The NC Senate floor was the site of a somewhat lively debate over SB354, a bill describing the new teacher pay schedule, as Republicans attempted to override Gov. Cooper’s veto of the bill. Three fifths—or 30 of the 50 senators—would have been needed to override the veto, and Republicans were using the vote to test the waters for a proposed veto override of the state budget bill.
Sen. Joyce Waddell of Mecklenburg County said the amount that was set aside for retirees was an insult and that the state could do better than this. Sen. Erica Smith of Northampton County, who is currently running in the Democratic primary for US Senate, said that some teachers were being left out of the pay raise that was proposed in the current budget and spoke of her own experience transitioning from engineering to teaching.
Perhaps the deciding factor in the debate were the statements given by Sen.

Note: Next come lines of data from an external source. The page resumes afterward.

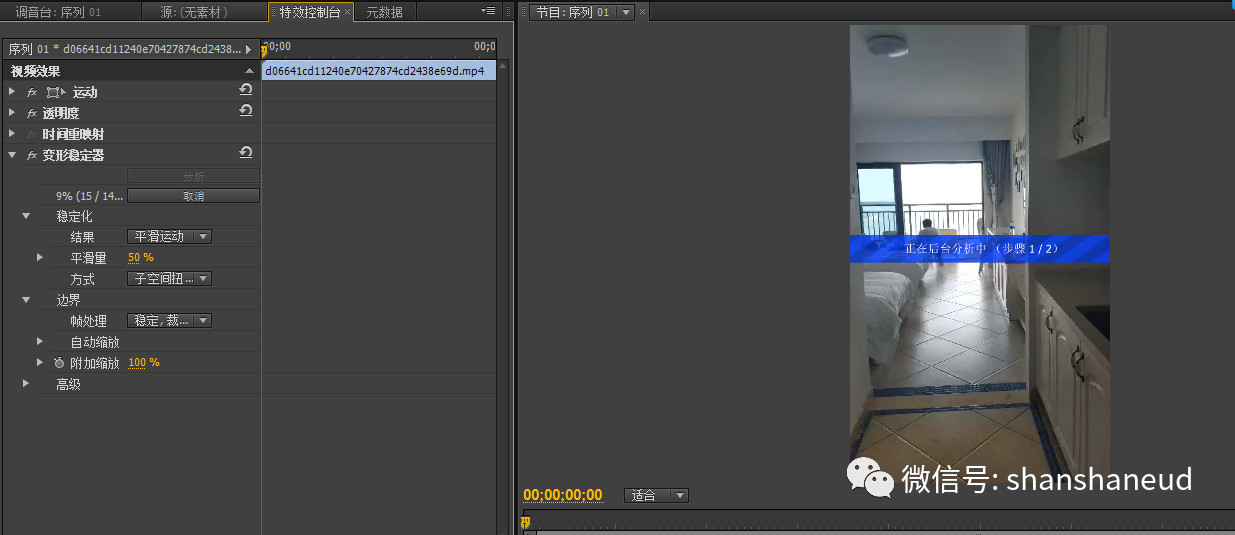Reset the 运动 (Motion) effect
The height and width of the screenshot is (535, 1235).
point(245,90)
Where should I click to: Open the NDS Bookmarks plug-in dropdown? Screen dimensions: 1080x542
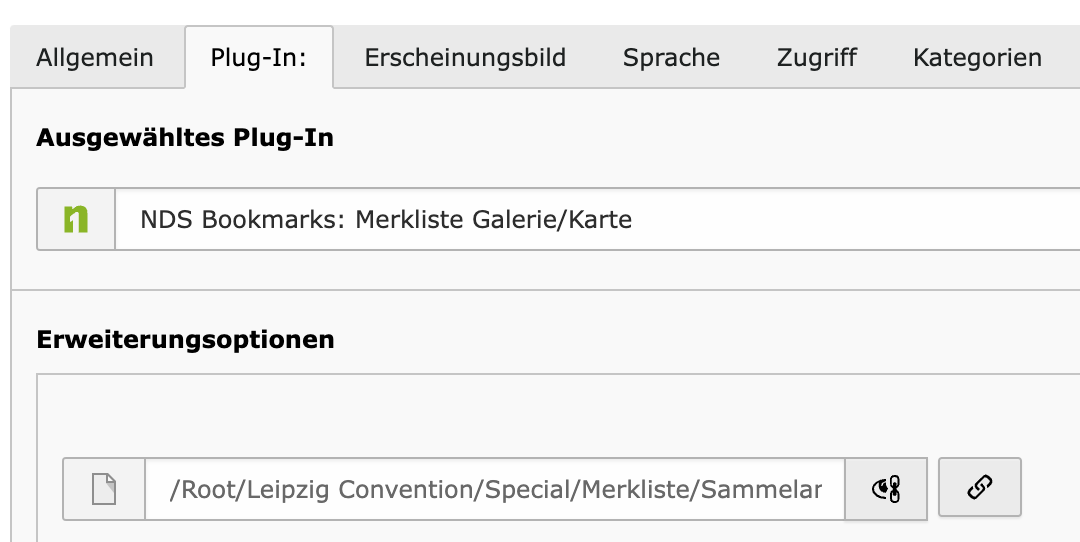[597, 219]

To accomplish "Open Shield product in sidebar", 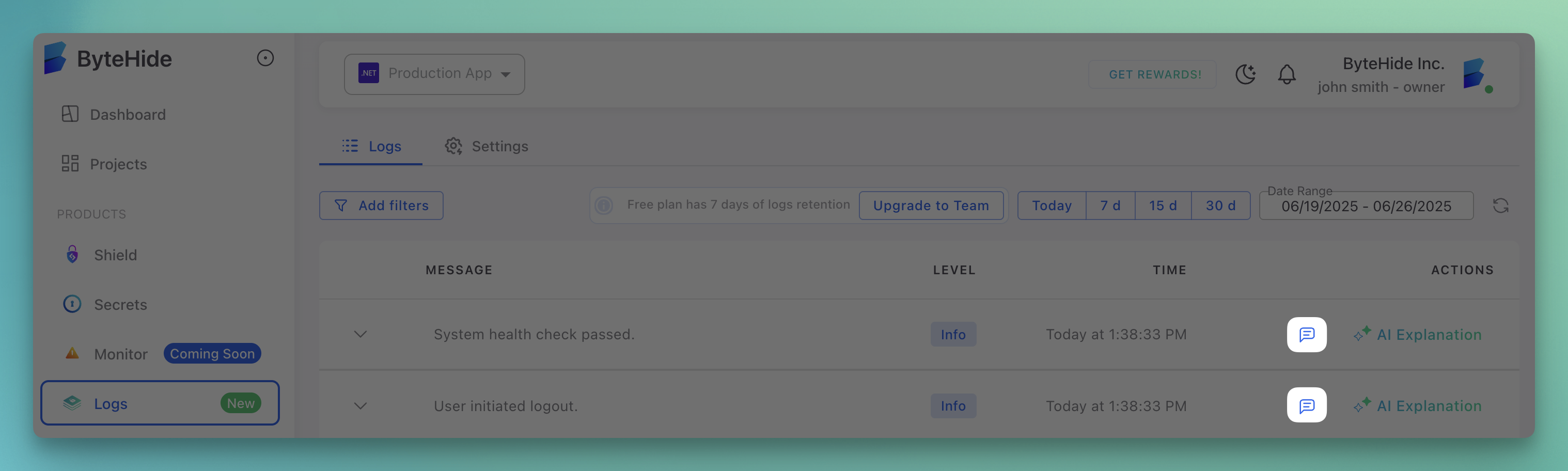I will coord(115,255).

Don Davis of Pitt County. His statements presented a turning point, not necessarily in its persuasiveness, but rather in its implications for the final vote. For the Republicans to reach the necessary number of votes to override they would need at least one Democrat to vote alongside them and Davis was perhaps the most likely to do so. Davis was one of seven Democrats who voted with Republicans on a state budget in June of last year.
He had also voted with Republicans on the Born Alive Act, another bill vetoed by Gov. Cooper, but this time Davis stated that he could not go along with this bill as it was written. Chief among his concerns were wages for non-certified personnel in schools. His voice rose and he became passionate when speaking of the school bus drivers and janitors who wake up early and work hard for North Carolina schools are among what he said were the “lowest-paid workers in the state”. Davis said that he was not opposed to working with Republicans to reach a budget solution but that he wanted greater concessions in this area.
On the Republican side Sen. Ralph Hise of Mitchell County asked why, if Democrats were okay with a 3.9% raise for teachers in June of last year, they were not okay with it now. HB 354 was ratified in the State Senate on October 31st of last year passing 28 to 21, with 1 abstention. It was then vetoed by Gov. Cooper, and in today’s vote again receiving 28 votes in favor to 21 voted against with 1 abstention, falling short of the threshold needed for an override.